En conséquence, en moyenne, chaque personne parle actuellement environ 338 mots de moins par jour qu'au cours de la période précédente.
L'étude a été menée par des scientifiques de l'Université du Missouri-Kansas City et de l'Université d'Arizona aux États-Unis, basée sur l'analyse de 22 études de plus de 14 ans.
Les données ont été recueillies auprès de plus de 2 000 participants âgés de 10 à 94 ans, dans de nombreuses régions telles que les États-Unis, l'Europe et l'Australie. Les courtes enregistrements de la vie quotidienne ont permis aux chercheurs d'avoir une vision réaliste de la fréquence des communications orales.
Les résultats montrent que de 2005 à 2019, la quantité de mots utilisés dans la communication quotidienne a diminué d'environ 28%.
En moyenne, chaque personne "perdra" environ 120 000 mots par an, ce qui équivaut à des milliers de conversations qui n'ont pas lieu.
Il s'agit d'un changement qui se produit discrètement, difficile à remarquer chaque jour, mais l'accumulation au fil du temps crée un impact significatif.
Selon Valeria Pfeifer - professeure adjointe de linguistique et de psychologie à l'université du Missouri-Kansas City, de petits changements dans le comportement de communication quotidien peuvent progressivement remodeler la façon dont les gens se connectent.
La réduction des interactions verbales affecte non seulement le nombre de conversations, mais aussi la qualité des relations.
Bien que l'étude ne définisse pas une seule cause, de nombreux experts estiment que l'essor de la technologie numérique est un facteur important.
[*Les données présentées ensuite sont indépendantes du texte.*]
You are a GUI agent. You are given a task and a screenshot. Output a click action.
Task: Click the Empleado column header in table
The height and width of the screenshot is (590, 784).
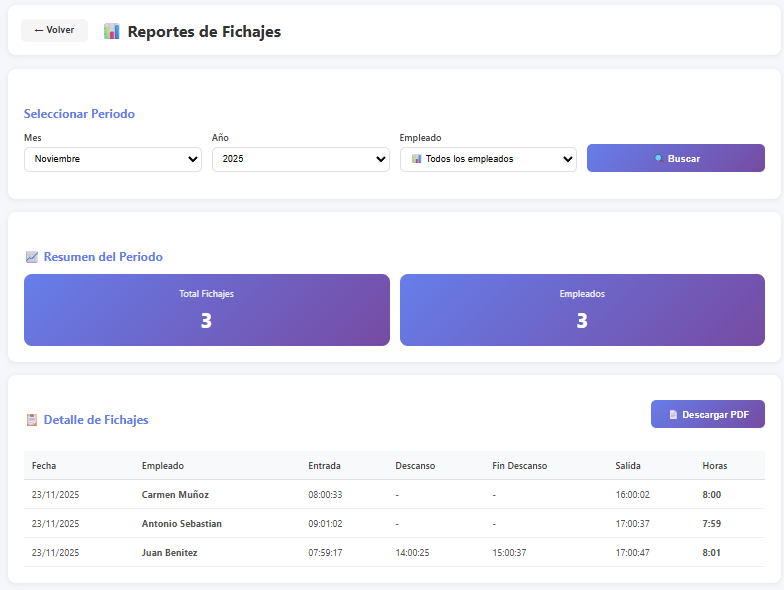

La phase de recherche coïncide avec la période de forte croissance des smartphones, des SMS, des e-mails et des réseaux sociaux.
Lorsque la communication numérique est devenue populaire, de nombreuses conversations en direct ont été remplacées par de courts messages, des icônes émotionnelles ou des réponses rapides à l'écran.
Cette tendance est particulièrement évidente chez les jeunes. Les personnes de moins de 25 ans ont une diminution plus forte de la quantité de mots prononcés chaque jour, ce qui indique une plus grande dépendance aux plateformes de communication en ligne.
La conversation via l'application devient progressivement une option par défaut, ce qui réduit les conversations directes.
Cependant, les chercheurs soulignent que la communication orale conserve un rôle irremplaçable. Contrairement au texte, la parole transmet le ton, les émotions et les signaux subtils dans l'interaction sociale.
Parler moins peut signifier réduire les connexions émotionnelles instantanées, ainsi que l'impact à long terme sur la durabilité des relations.
Tout au long de l'histoire du développement de l'humanité, la langue parlée a toujours été l'outil central pour construire et maintenir les connexions sociales. Par rapport à des centaines de milliers d'années d'évolution, la transition vers la communication numérique se déroule très rapidement et peut créer des changements profonds auxquels les humains n'ont pas eu le temps de s'adapter.
L'étude soulève une question majeure pour l'avenir: les formes de communication écrite peuvent-elles remplacer complètement le rôle des mots? Et comment cela affectera-t-il la vie sociale des gens?